Many Indian spiritual leaders and gurus are becoming popular in the West. Satya Sai Baba , Ramakrishna Paramhans, Swami Vivekananda, Pandurang Shastri Athavale , ISKCON founder Prabhupada and Swami Chinmayananda have many followers all over the world along with Sri Mata Amritanandamayi Devi. In US alone you find hundreds of Chinmaya Missions, ISKCON temples set by Americans.
Do you’ll believe that these human beings are someone special who have special powers? How come so many people are attracted to their teachings.
Sufi mysticism is becoming popular in the West too.
Half a million prepare for spiritual rally with India’s mother of hugs
By Phil Reeves in Delhi
24 September 2003
http://news.independent.co.uk/world/asia/story.jsp?story=446418
“Amma”, India’s most popular female guru, once described the sensation of being on the receiving end of one of her famous two-minute hugs. She said it was like suddenly having a gulp of pure river water after drinking sewage for a lifetime.
Many people clearly agree. Today, Amma - also known as Her Holiness Sri Mata Amritanandamayi Devi, meaning “full of immortal bliss”, and as “Mother” to many more - begins her 50th birthday celebrations in the south Indian state of Kerala.
Hotels, flights and trains have been fully booked for days. Organisers expect some 500,000 people at Amma’s “Golden Jubilee”, joining the 30 million others from across the world who have been wrapped in, and knocked out by, the refreshing bosom of the woman some regard as the next Mother Teresa.

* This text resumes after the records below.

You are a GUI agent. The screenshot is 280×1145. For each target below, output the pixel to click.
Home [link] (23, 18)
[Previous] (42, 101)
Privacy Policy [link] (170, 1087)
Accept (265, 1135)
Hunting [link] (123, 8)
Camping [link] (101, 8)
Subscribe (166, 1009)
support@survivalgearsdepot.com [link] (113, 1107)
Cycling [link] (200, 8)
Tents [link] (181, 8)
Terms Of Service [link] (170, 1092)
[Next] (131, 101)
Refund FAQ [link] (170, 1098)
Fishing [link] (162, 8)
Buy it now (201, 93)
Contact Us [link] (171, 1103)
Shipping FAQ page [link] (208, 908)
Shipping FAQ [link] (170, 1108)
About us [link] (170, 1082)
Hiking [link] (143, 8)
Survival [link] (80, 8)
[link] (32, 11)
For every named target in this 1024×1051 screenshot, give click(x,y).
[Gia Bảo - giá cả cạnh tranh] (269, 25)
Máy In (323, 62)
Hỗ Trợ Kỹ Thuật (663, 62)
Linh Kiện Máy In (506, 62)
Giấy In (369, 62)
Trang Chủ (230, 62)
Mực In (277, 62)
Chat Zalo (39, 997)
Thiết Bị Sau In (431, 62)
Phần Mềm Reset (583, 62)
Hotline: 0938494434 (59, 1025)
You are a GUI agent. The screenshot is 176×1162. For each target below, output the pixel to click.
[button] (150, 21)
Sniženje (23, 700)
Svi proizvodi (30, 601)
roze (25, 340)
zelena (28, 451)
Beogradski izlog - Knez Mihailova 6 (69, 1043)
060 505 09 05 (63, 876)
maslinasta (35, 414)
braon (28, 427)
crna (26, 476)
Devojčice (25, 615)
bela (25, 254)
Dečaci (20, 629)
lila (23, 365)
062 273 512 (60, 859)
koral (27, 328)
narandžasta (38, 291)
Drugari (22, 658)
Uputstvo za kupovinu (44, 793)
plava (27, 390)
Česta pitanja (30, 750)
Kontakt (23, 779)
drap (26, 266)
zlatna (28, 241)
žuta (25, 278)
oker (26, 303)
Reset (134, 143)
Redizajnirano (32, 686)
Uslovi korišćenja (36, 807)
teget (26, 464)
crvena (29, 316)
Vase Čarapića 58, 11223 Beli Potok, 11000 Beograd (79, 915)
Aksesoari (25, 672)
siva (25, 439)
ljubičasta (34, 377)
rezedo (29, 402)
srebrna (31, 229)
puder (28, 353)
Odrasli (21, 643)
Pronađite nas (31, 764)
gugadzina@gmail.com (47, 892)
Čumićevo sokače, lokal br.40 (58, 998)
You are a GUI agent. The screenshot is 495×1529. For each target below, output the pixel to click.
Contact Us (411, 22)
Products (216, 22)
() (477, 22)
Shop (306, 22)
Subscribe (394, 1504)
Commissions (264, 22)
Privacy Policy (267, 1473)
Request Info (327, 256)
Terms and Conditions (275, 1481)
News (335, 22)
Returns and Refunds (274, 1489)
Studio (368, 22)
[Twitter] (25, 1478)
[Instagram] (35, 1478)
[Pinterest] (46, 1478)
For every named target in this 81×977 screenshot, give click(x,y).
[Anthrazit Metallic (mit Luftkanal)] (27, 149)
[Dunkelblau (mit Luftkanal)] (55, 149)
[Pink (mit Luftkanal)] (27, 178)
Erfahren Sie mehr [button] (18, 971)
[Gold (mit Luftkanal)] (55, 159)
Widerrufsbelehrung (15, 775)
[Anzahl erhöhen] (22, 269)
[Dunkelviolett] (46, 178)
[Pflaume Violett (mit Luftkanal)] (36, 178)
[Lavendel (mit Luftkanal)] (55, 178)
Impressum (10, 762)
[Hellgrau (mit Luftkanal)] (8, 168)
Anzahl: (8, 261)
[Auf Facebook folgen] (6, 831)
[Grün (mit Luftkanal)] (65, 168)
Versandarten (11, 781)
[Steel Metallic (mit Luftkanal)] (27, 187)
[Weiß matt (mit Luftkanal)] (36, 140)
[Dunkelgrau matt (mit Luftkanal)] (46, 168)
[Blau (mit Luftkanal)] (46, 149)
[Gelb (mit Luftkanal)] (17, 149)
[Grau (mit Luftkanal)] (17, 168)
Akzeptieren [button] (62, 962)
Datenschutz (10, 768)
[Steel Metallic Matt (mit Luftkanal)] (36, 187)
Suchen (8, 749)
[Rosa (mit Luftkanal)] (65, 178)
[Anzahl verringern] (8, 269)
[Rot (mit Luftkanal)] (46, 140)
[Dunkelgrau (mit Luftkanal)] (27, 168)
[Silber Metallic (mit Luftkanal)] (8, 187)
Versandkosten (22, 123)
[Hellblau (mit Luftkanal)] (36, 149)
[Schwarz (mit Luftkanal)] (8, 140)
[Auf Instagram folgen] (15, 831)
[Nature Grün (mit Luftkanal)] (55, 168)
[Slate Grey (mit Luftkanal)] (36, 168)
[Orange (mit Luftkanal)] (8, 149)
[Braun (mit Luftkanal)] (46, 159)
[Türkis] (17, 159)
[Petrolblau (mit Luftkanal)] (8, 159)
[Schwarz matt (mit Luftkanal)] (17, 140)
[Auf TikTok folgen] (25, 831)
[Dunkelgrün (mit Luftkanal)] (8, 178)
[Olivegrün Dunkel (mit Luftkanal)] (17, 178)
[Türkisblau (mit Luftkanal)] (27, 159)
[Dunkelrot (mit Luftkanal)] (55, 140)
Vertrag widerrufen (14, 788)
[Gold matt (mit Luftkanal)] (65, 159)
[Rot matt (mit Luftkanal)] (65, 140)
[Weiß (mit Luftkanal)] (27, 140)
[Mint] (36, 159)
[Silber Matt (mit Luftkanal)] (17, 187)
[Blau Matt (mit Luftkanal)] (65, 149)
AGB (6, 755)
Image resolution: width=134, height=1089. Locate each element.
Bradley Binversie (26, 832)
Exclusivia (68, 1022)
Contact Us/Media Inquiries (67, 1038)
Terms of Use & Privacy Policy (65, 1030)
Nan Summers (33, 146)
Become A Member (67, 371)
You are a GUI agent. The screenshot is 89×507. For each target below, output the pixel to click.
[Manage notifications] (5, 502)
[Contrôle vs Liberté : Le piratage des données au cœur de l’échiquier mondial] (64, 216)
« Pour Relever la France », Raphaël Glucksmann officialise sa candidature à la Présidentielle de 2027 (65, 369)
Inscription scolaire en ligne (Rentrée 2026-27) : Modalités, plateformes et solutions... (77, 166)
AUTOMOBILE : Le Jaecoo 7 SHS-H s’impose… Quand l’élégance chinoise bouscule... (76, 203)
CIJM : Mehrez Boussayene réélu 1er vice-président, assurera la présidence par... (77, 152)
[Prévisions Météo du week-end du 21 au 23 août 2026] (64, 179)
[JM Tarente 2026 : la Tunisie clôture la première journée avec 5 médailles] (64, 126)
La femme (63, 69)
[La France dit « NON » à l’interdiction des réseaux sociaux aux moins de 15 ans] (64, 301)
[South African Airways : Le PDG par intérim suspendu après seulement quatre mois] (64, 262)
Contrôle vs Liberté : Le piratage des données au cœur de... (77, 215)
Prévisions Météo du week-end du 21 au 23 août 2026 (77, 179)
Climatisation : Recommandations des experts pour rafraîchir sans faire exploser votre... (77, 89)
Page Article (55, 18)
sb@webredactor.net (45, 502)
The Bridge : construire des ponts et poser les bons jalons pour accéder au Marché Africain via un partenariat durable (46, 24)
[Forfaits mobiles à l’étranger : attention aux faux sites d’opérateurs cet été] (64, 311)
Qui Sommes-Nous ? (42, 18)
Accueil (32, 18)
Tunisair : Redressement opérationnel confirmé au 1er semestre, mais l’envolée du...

If these expectations are met, this would be one of the biggest spiritual gatherings in India, where religious festivals and rallies routinely attract huge crowds, a spectacular event, even without the hugging.
A sports stadium in the port city of Cochin has been booked for the four days of celebrations, with a new sewage system installed in the stadium complex, a kitchen able to serve meals thrice a day to 200,000 people and a media room with 60 computers, e-mail, fax and Web-casting facilities. The spiritualist’s website, Amma.org, says events include an International Conference of Important Women, a drive to “awaken Universal Motherhood”, and a summit of business executives.
The aim of the latter is nothing if not ambitious, given the grubby realities of operating in a country regularly buffeted by corruption scandals and political skulduggery. It is intended to create a “spiritually strong, economically self- sufficient India with loving, compassionate and selfless leaders,” and will be presided over by India’s President - all “in the Divine Presence of Amma” herself, says the promotional blurb.
It all marks the astonishing rise of a small woman, with a beaming, chubby face and a white sari, born in a Kerala fishing village on 27 September 1953, but now regarded by her followers as a living saint.
She was - says her mythology - seen as a problem child by her fishing family, refusing to go to school, spending all her time praying to the Hindu god Krishna, and sleeping on the beach. But she soon attracted devotees. Today, her movement has branches in Europe, America and the Far East. It is so large that she has been criticised for being more of an international corporate executive than a guru.
Kofi Annan, the UN secretary general, arranged for her to address a peace conference in New York. Among the prominent guests this week are the daughter of Martin Luther King, Yolanda King; some of the heaviest hitters from India’s biggest firms; and an array of politicians, including India’s pugilistic Deputy Prime Minister, L K Advani.
There are also the ordinary followers, bubbling with zeal: Koyichi, a Japanese businessman and devotee of Amma, has been doing manual labour in the stadium for the past fortnight. “I am ready to work hard everyday for Amma. I get satisfaction earning money and spending it for charity, all because of Amma,” he said.
Miranda, a Dutch follower who has moved to India to be close to Amma, said: “I have been cleaning toilets since morning. I never feel tired when I think I am doing this for Amma. I felt heavenly when she hugged me. I then knew the meaning of life.”
Most of the people Amma embraces relate similar experiences - but not all. A Daily Mirror reporter in London three years ago said being hugged by Amma was “like lying on a rather comfortable pillow”.